For as long as I've been in the industry, hospitals have on again/off again relationship regarding single vendor solutions versus best of breed. There are clearly advantages to a well designed comprehensive solution with a common user interface that is tightly integrated. Sadly, as markets have advanced and products become more comprehensive, many vendors' solutions are cobbled together from numerous product acquisitions. This worst case scenario only provides a "one throat to choke" customer service advantage - and even that can be reduced when the customer has high changing costs and lacks the money to make good on the implied threat of really choking that one throat.

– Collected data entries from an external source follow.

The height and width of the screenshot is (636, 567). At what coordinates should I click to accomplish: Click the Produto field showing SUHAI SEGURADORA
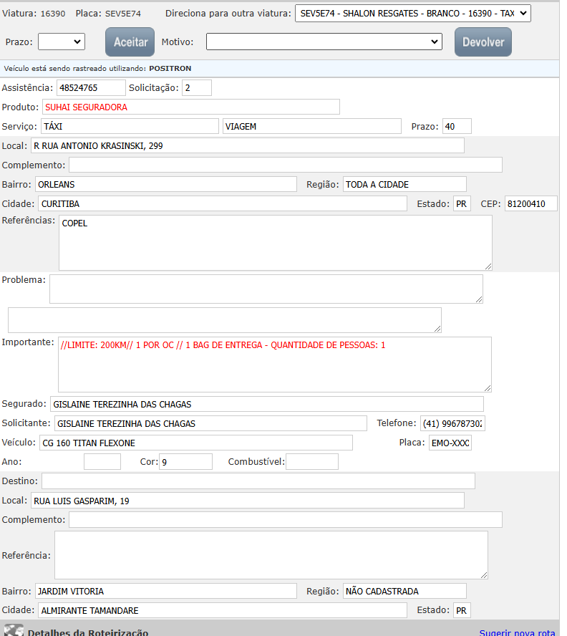pyautogui.click(x=190, y=107)
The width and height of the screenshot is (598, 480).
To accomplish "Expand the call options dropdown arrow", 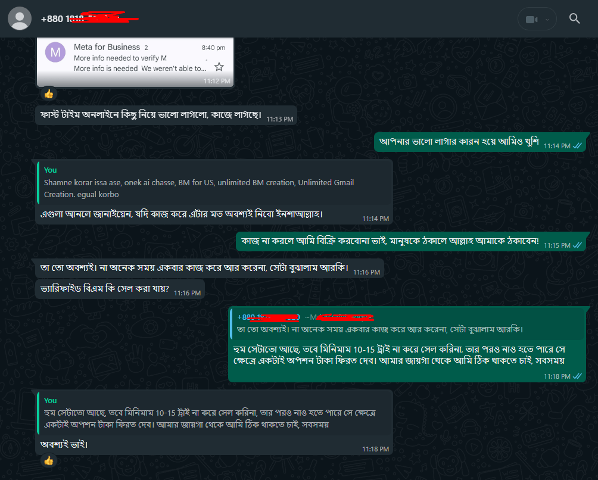I will (547, 20).
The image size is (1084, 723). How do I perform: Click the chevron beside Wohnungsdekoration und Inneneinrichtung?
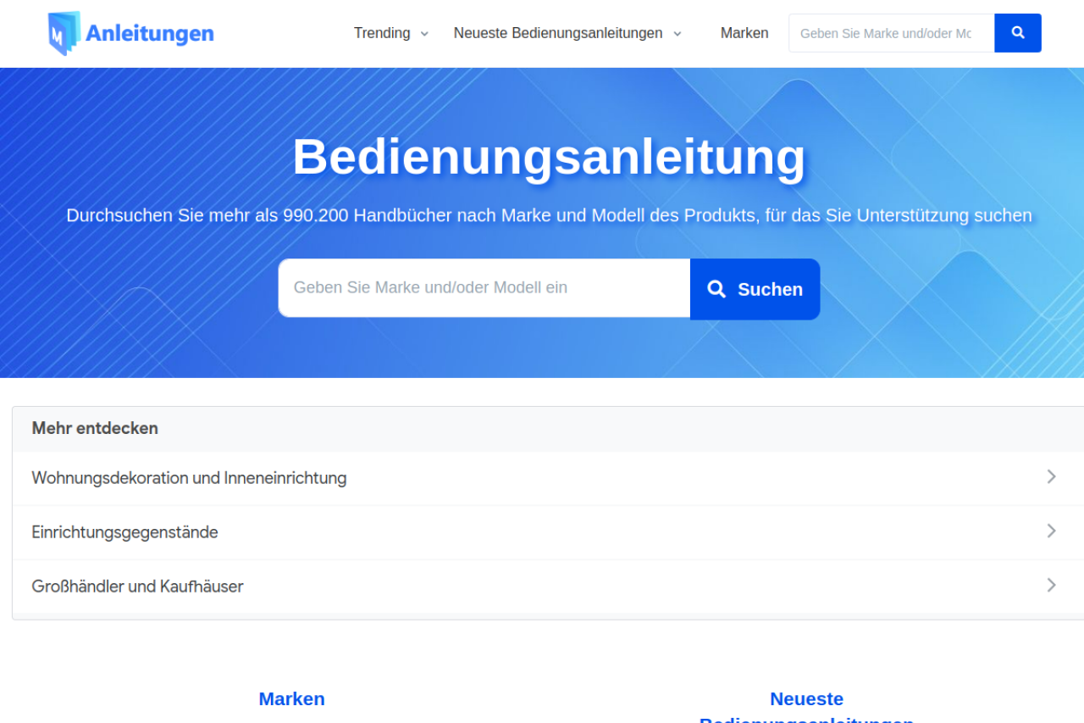point(1051,477)
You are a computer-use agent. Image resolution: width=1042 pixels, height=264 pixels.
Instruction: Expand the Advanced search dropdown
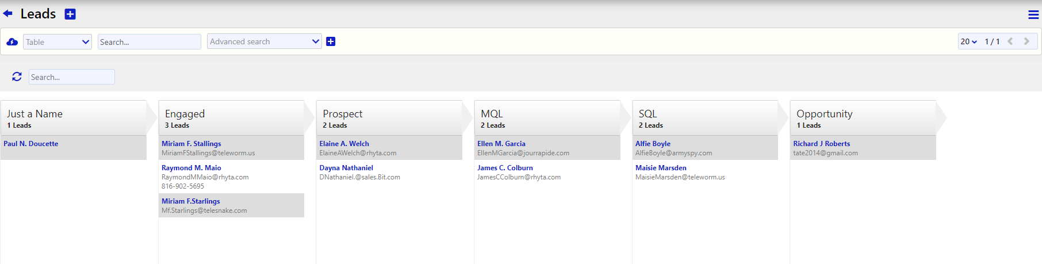(x=264, y=41)
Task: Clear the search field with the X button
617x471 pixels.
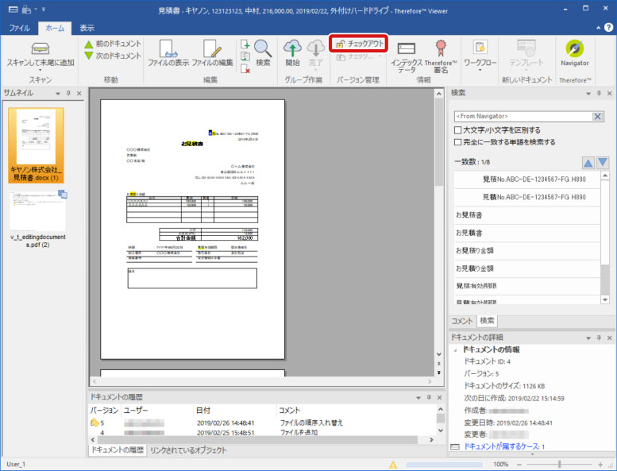Action: click(598, 117)
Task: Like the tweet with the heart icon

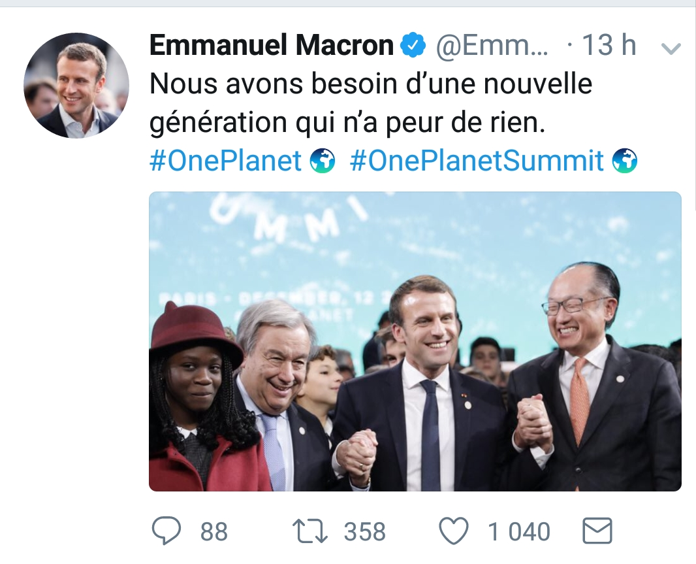Action: pyautogui.click(x=454, y=531)
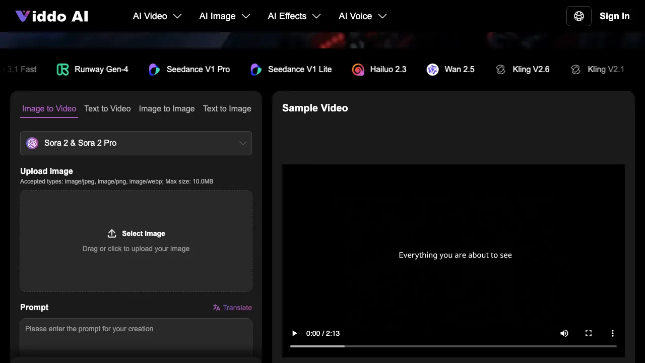
Task: Mute the sample video audio
Action: click(x=564, y=333)
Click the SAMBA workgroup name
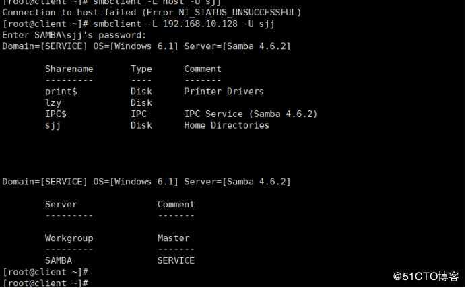Image resolution: width=466 pixels, height=288 pixels. [x=59, y=260]
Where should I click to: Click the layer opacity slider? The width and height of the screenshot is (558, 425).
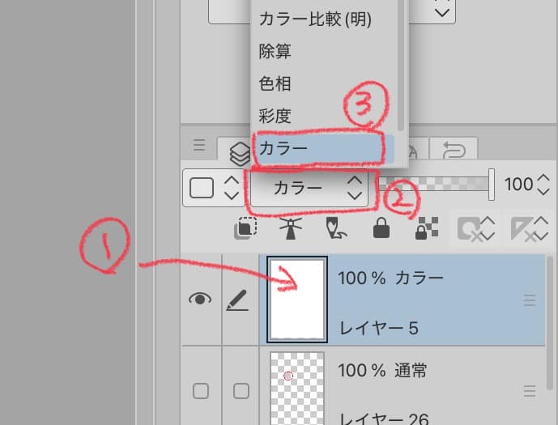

Best of breed on the other hand can place hospitals in the unwanted position of being systems integrators or watching vendors point fingers at one another when problems arise. This whole dynamic is changing due to the evolution of information technology. Automation is becoming so pervasive that it is becoming a practical impossibility to provide a single solution. And in response, IT architectures have been using a new category of software called middleware.
Advance for Health Information Executives has a story on middleware used in laboratory information systems. Message and event management at the point of care is another area where middleware is gaining a hold in the market. Companies like Emergin, Ascom, and GlobeStar manage events and messages between sending and receiving systems and users, mediating who gets what message and how, based on rules defined by the customer.
The general lack of understanding about middleware in hospitals, and the continued preference for that one individual throat, has slowed adoption. In highly automated industries outside health care, middleware is a frequently used tool. And you can be sure that health care vendors across the board are adopting middleware into their own products.